Records of locating words and elements
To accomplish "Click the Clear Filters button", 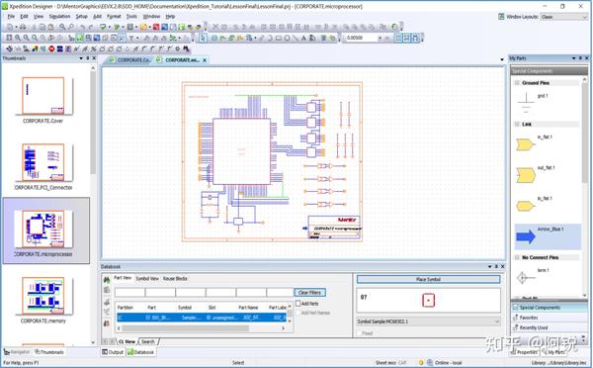I will 309,292.
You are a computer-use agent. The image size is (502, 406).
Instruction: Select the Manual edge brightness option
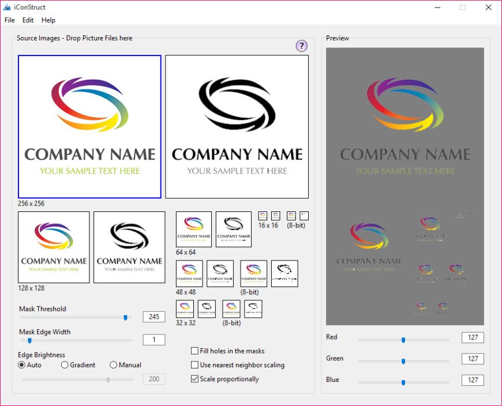(x=113, y=365)
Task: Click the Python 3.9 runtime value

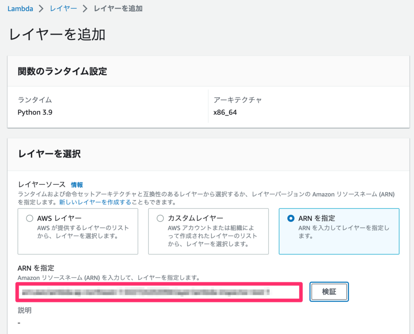Action: [x=35, y=112]
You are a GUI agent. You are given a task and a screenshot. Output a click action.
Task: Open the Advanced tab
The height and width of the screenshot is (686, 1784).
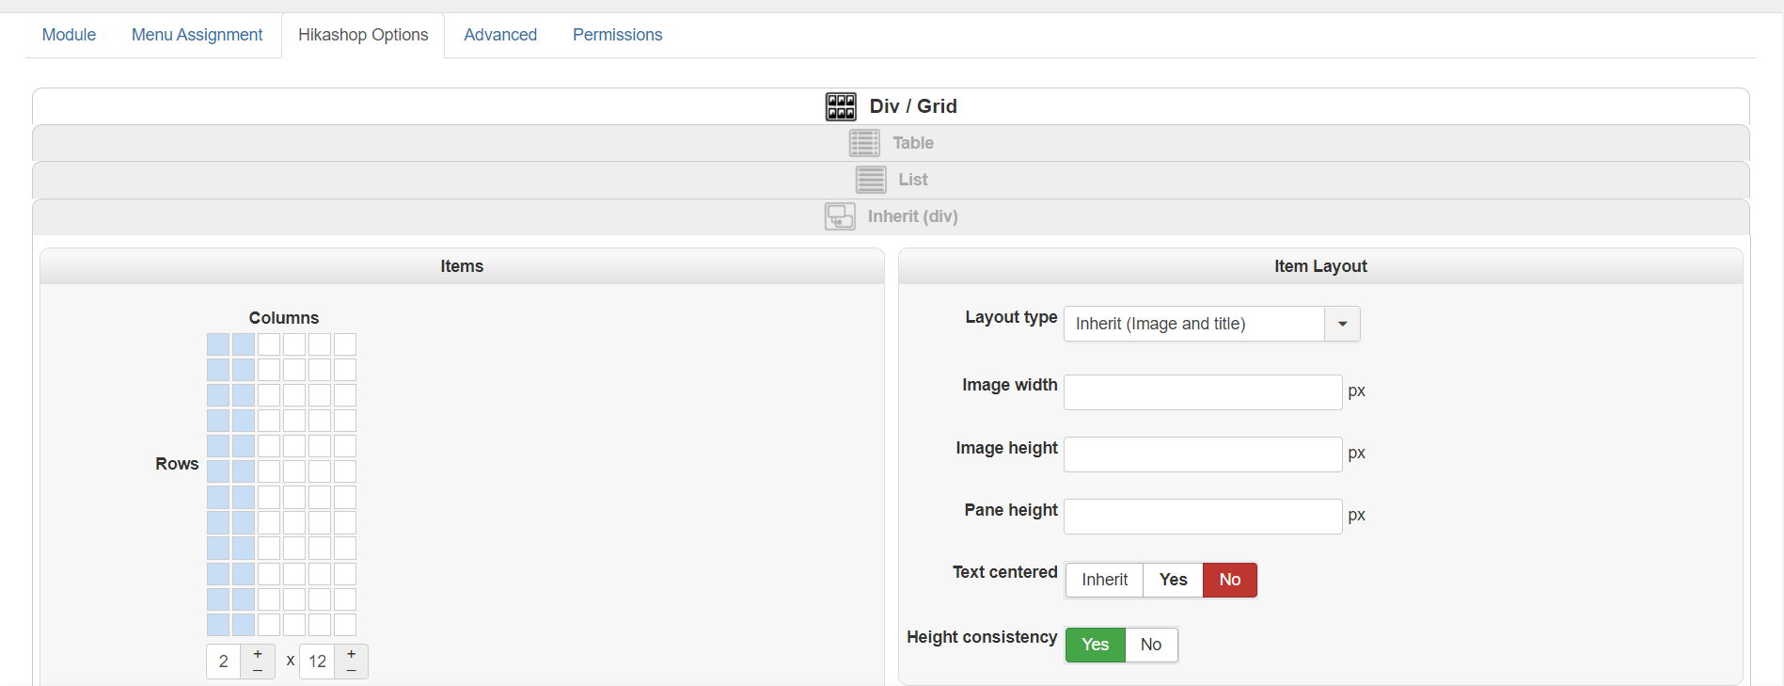(500, 35)
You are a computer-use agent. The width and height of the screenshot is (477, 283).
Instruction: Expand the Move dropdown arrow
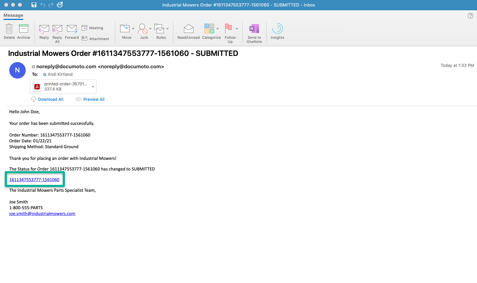133,29
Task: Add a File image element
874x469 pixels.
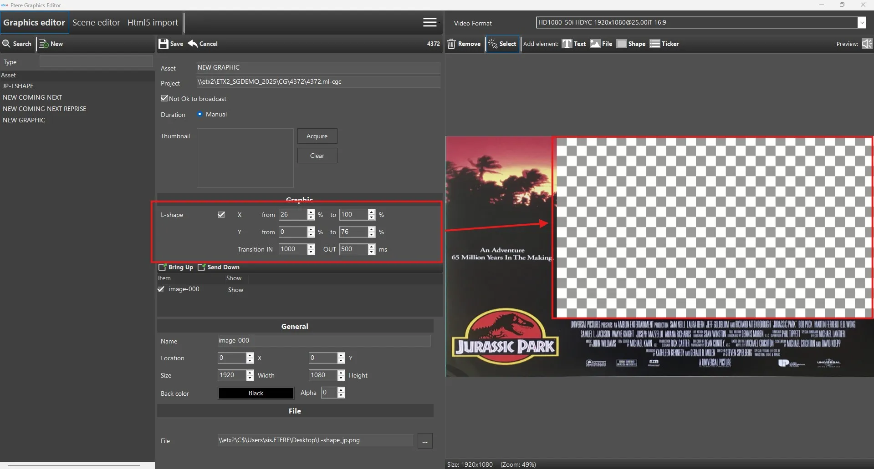Action: pyautogui.click(x=601, y=44)
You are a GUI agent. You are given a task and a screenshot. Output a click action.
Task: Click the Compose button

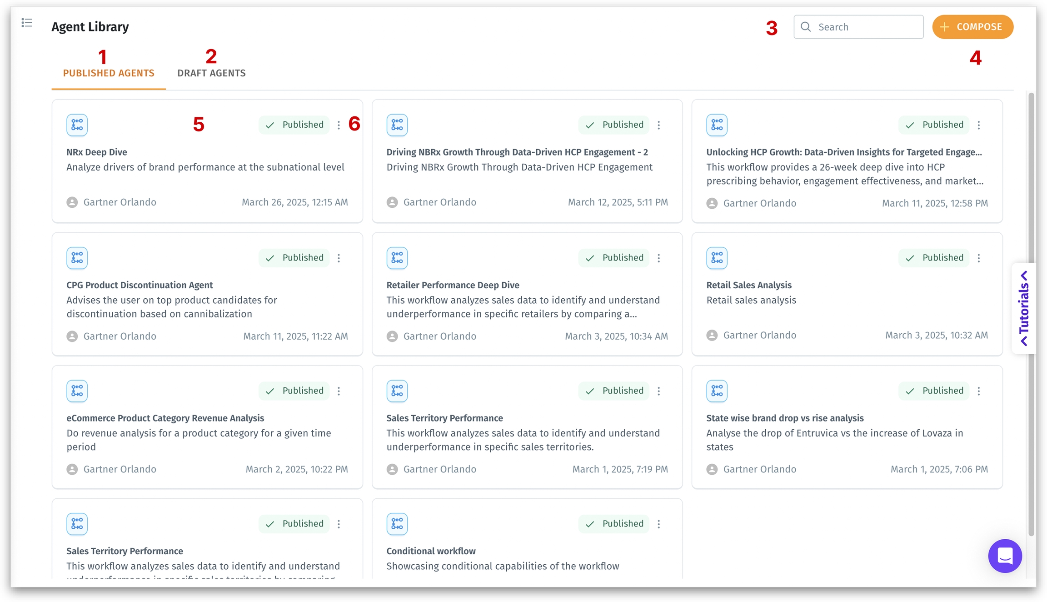[x=972, y=27]
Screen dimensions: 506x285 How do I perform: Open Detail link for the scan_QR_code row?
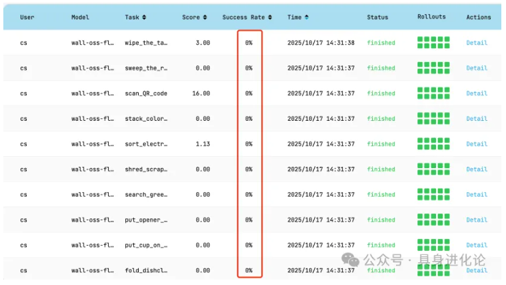(x=477, y=93)
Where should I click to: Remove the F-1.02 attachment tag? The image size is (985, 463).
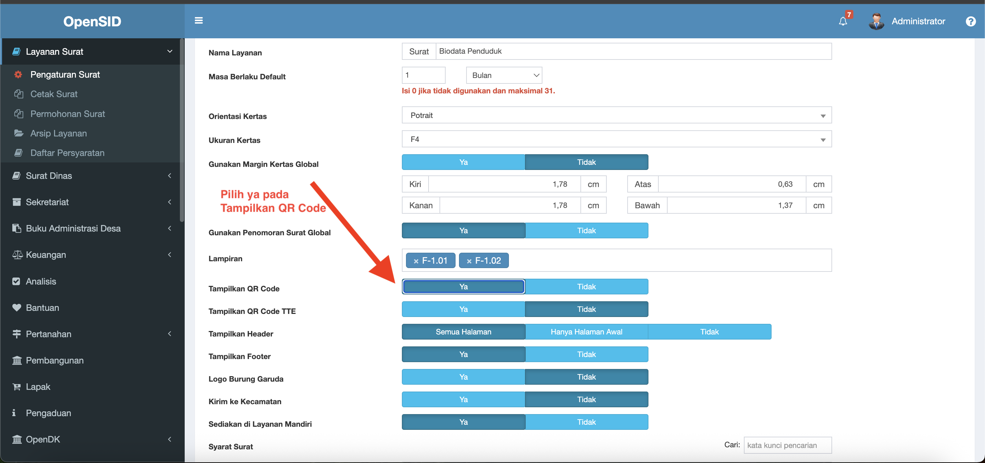pyautogui.click(x=469, y=261)
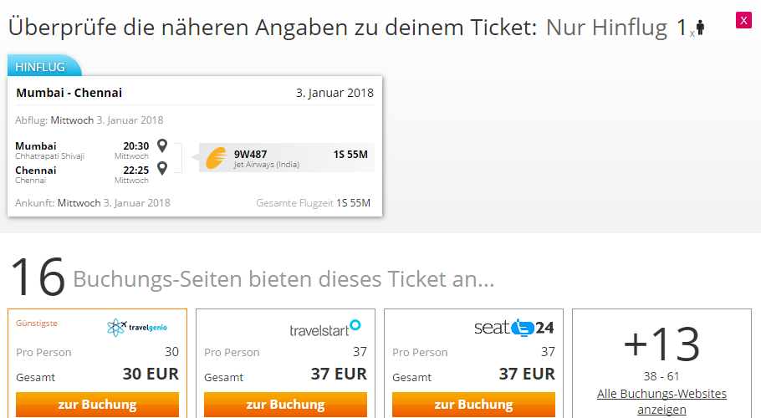
Task: Click the Chennai arrival location pin icon
Action: (x=162, y=168)
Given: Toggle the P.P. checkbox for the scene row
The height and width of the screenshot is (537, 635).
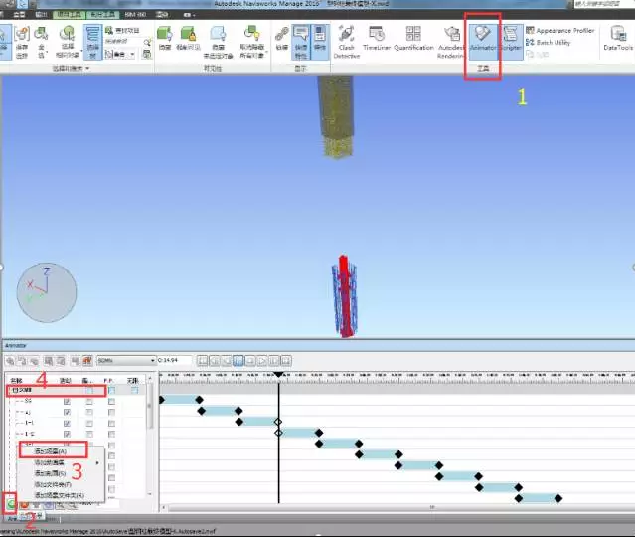Looking at the screenshot, I should point(111,391).

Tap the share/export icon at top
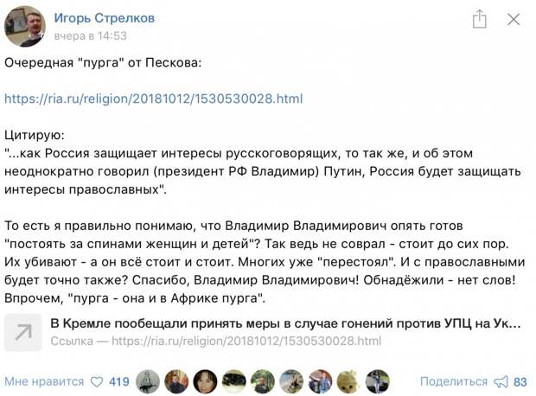click(x=479, y=19)
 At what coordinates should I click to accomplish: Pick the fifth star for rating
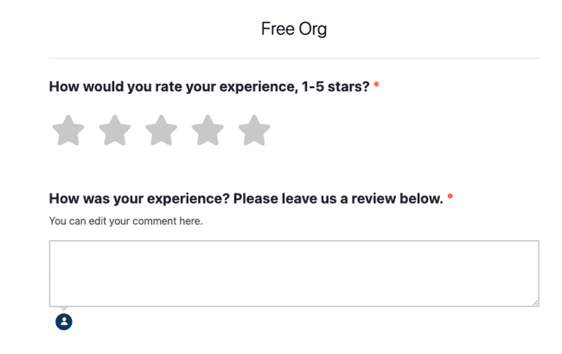click(x=254, y=131)
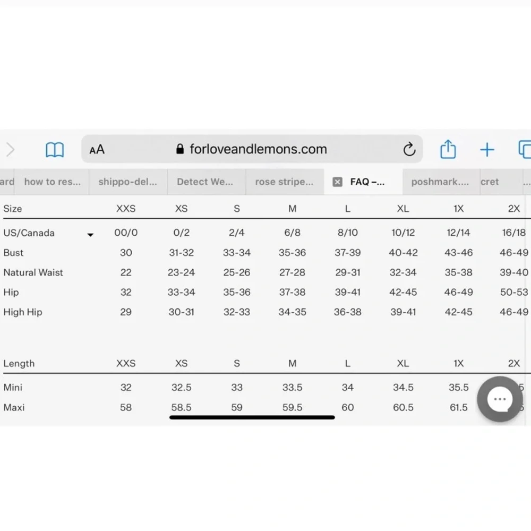Open the "Detect We..." tab

coord(205,182)
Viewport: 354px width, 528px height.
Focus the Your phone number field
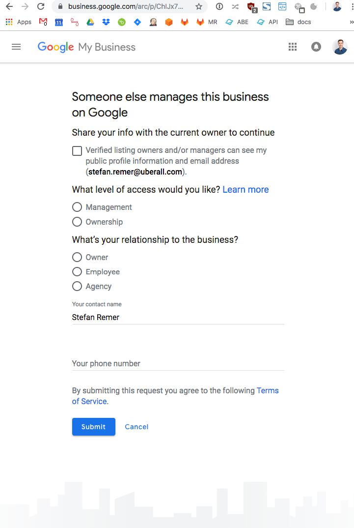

What needs to be done
Rewrite the records between the line holding "Task: Add a File image element" and the end of the records, inclusive, swapping "Compose" for "Send" and changing nothing else. Leave the pictures out of your answer.

Problem solution
Task: Add a File image element
874x469 pixels.
Action: pyautogui.click(x=601, y=44)
You are a GUI agent. You are given a task and a screenshot. Output a click action.
Task: Click the Send button

[x=972, y=27]
Screen dimensions: 506x285 How do I perform: Open Detail link for the scan_QR_code row?
(x=477, y=93)
Where should I click to: Remove the F-1.02 attachment tag? The image size is (985, 463).
pyautogui.click(x=469, y=261)
Task: Click the Chennai arrival location pin icon
Action: (x=162, y=168)
Given: Toggle the P.P. checkbox for the scene row
The height and width of the screenshot is (537, 635).
Looking at the screenshot, I should point(111,391).

Tap the share/export icon at top
click(x=479, y=19)
 At what coordinates should I click to accomplish: Pick the fifth star for rating
click(x=254, y=131)
Open the "Detect We..." tab

coord(205,182)
Viewport: 354px width, 528px height.
Focus the Your phone number field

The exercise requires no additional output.